#### [WHAT YOU SHOULD DO]
Below is some data. Retype exactly the lines starting at the one with "The height and width of the screenshot is (385, 531)." and ending at the one with "Task: Toggle visibility of Screenshot layer".

[Dataset excerpts]
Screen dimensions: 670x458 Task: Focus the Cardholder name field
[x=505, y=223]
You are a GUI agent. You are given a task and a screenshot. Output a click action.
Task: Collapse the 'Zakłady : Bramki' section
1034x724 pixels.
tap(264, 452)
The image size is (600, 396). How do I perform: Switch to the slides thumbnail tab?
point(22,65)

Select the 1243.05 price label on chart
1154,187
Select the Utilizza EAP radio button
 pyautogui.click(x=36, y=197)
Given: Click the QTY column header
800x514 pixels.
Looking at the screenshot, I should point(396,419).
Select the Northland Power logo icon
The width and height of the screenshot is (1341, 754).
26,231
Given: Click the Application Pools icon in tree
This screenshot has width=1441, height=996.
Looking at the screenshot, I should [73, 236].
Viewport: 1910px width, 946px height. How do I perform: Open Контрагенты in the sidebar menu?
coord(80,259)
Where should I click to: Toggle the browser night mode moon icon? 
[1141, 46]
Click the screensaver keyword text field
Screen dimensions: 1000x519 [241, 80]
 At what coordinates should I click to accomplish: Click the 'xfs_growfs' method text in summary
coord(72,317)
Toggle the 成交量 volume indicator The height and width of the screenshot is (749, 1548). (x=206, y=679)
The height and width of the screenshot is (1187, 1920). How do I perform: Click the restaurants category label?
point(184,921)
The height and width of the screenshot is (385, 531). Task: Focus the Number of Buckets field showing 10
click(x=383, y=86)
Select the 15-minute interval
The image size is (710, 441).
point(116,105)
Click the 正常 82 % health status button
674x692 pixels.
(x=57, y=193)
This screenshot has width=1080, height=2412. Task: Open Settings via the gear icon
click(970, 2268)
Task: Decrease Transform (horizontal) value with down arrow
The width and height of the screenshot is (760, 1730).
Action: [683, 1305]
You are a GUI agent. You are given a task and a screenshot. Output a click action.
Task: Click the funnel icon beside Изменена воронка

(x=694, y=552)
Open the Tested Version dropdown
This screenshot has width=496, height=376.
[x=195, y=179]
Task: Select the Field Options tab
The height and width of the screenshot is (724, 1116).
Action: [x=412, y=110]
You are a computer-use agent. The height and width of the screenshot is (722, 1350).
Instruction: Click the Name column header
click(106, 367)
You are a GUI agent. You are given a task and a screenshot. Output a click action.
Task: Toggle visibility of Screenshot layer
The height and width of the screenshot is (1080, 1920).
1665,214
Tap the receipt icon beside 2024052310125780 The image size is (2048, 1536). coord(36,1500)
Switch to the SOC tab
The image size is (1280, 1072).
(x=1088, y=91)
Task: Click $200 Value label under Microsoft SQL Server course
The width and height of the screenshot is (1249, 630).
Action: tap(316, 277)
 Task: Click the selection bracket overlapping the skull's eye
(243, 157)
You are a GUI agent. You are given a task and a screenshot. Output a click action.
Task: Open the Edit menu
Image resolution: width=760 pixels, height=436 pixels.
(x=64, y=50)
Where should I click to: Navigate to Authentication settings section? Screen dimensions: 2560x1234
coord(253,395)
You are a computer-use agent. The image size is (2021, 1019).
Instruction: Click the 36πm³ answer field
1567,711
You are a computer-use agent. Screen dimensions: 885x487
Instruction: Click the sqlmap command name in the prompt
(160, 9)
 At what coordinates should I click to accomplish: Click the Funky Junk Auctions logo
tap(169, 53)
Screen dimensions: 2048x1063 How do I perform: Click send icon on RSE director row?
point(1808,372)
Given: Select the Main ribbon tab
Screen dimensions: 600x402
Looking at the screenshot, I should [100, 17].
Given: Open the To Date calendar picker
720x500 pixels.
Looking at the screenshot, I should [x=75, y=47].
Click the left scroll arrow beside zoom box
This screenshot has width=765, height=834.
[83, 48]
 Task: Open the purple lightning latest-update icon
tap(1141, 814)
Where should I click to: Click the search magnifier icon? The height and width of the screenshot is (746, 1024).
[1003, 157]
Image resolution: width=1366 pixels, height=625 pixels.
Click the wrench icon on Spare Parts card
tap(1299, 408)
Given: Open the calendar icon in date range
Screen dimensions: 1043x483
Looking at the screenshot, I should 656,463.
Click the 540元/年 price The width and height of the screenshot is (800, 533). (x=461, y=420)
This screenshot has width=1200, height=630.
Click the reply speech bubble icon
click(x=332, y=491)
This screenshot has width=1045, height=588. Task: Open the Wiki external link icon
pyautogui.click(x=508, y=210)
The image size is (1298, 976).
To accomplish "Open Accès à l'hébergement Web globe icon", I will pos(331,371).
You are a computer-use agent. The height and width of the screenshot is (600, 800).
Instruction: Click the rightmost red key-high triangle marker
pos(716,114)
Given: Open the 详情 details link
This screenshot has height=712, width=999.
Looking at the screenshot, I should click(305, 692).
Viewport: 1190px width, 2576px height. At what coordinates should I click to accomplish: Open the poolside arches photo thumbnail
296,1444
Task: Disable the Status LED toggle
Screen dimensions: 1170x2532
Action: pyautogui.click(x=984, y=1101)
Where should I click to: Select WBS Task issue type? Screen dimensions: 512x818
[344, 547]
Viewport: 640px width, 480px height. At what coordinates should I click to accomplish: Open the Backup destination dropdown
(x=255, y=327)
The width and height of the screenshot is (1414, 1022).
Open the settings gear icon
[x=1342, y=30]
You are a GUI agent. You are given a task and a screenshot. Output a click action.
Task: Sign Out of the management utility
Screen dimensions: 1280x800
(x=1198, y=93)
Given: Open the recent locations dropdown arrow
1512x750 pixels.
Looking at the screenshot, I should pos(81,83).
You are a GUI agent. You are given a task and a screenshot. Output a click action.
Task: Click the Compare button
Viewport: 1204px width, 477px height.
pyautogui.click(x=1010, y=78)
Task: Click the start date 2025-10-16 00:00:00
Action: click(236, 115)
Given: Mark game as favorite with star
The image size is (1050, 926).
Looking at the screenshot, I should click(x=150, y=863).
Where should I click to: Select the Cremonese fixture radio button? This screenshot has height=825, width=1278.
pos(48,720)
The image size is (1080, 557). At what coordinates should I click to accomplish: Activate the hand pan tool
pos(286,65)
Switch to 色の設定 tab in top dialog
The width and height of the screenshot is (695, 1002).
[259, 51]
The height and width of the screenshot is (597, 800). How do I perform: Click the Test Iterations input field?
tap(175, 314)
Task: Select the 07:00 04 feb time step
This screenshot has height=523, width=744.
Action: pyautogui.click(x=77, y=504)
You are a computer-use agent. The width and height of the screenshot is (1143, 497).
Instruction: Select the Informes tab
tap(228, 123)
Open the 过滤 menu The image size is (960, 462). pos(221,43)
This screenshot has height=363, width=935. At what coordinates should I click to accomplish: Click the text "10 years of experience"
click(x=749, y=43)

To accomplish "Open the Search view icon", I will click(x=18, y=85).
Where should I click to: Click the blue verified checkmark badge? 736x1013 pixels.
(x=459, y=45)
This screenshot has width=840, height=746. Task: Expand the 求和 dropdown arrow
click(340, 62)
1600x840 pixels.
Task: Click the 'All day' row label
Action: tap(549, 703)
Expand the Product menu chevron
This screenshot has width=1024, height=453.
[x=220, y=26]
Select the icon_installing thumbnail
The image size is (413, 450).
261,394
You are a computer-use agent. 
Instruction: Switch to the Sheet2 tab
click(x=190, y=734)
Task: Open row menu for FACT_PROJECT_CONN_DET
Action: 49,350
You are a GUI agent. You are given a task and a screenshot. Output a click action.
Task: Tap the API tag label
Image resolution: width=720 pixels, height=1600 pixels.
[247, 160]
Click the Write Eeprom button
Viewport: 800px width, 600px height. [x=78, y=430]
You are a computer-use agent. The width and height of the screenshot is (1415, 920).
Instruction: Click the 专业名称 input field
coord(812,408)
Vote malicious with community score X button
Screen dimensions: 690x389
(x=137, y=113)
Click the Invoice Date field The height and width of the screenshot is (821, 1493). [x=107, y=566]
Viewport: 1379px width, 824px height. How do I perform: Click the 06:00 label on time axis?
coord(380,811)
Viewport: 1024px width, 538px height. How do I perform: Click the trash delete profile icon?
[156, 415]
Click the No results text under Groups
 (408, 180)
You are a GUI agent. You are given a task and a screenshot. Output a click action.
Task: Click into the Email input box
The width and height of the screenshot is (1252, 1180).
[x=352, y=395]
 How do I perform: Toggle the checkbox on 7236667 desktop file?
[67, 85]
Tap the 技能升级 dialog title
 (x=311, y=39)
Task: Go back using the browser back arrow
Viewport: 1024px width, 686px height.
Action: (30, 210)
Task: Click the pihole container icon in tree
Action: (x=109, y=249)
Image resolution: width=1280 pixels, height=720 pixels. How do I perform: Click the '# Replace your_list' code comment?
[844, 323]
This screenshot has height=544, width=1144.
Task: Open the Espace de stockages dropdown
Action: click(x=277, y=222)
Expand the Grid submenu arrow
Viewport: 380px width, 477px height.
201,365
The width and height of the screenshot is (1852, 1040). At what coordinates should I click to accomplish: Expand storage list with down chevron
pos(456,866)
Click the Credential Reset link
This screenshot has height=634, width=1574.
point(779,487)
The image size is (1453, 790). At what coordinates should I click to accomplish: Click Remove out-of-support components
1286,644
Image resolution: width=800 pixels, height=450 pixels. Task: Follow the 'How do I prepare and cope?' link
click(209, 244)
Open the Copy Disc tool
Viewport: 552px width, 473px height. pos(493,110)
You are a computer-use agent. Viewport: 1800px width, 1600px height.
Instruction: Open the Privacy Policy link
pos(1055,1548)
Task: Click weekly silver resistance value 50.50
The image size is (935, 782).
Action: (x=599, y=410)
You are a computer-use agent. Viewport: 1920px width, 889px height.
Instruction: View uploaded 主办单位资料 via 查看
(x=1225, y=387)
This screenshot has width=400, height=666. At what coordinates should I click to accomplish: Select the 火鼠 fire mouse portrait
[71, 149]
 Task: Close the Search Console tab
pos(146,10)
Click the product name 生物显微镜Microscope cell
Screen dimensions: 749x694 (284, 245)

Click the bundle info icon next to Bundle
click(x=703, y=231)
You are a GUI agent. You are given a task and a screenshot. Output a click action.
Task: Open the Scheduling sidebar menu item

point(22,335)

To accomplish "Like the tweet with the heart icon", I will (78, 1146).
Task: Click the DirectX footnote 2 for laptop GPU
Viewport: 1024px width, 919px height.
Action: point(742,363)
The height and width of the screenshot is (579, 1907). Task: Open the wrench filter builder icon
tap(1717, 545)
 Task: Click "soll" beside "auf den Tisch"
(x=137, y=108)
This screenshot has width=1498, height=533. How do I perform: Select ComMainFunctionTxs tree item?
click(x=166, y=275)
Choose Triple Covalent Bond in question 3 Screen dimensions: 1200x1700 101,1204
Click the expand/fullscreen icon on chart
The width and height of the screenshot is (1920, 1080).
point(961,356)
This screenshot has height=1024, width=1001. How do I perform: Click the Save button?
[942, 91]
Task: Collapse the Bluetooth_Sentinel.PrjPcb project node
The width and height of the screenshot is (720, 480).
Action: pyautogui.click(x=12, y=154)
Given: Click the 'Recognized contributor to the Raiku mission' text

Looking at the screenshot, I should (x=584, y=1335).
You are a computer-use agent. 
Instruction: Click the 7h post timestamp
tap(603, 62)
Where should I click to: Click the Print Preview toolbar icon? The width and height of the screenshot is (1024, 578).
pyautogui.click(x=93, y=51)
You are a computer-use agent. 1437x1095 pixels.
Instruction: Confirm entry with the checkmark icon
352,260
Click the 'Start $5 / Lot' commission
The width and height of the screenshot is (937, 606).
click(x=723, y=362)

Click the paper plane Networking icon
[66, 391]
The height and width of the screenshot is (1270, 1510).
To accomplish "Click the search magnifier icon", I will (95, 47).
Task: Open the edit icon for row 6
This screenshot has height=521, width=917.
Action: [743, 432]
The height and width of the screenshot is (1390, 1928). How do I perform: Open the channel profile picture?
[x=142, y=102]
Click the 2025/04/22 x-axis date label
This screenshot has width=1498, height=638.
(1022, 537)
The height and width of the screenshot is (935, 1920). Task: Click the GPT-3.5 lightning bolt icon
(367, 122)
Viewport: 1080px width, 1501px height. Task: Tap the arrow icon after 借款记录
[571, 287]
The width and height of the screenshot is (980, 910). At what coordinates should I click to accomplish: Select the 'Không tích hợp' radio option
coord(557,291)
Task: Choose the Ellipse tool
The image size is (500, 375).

#### [ANSWER TO THIS TASK]
The height and width of the screenshot is (385, 531). Task: Focus the Number of Buckets field showing 10
click(x=383, y=86)
Select the 15-minute interval
The image size is (710, 441).
point(116,105)
Click the 正常 82 % health status button
674x692 pixels.
(x=57, y=193)
This screenshot has width=1080, height=2412. Task: Open Settings via the gear icon
click(970, 2268)
Task: Decrease Transform (horizontal) value with down arrow
The width and height of the screenshot is (760, 1730).
Action: [683, 1305]
You are a GUI agent. You are given a task and a screenshot. Output a click action.
Task: Click the funnel icon beside Изменена воронка

(x=694, y=552)
Open the Tested Version dropdown
This screenshot has width=496, height=376.
[x=195, y=179]
Task: Select the Field Options tab
The height and width of the screenshot is (724, 1116).
Action: [x=412, y=110]
You are a computer-use agent. The height and width of the screenshot is (722, 1350).
Instruction: Click the Name column header
click(106, 367)
You are a GUI agent. You are given a task and a screenshot. Output a click action.
Task: Toggle visibility of Screenshot layer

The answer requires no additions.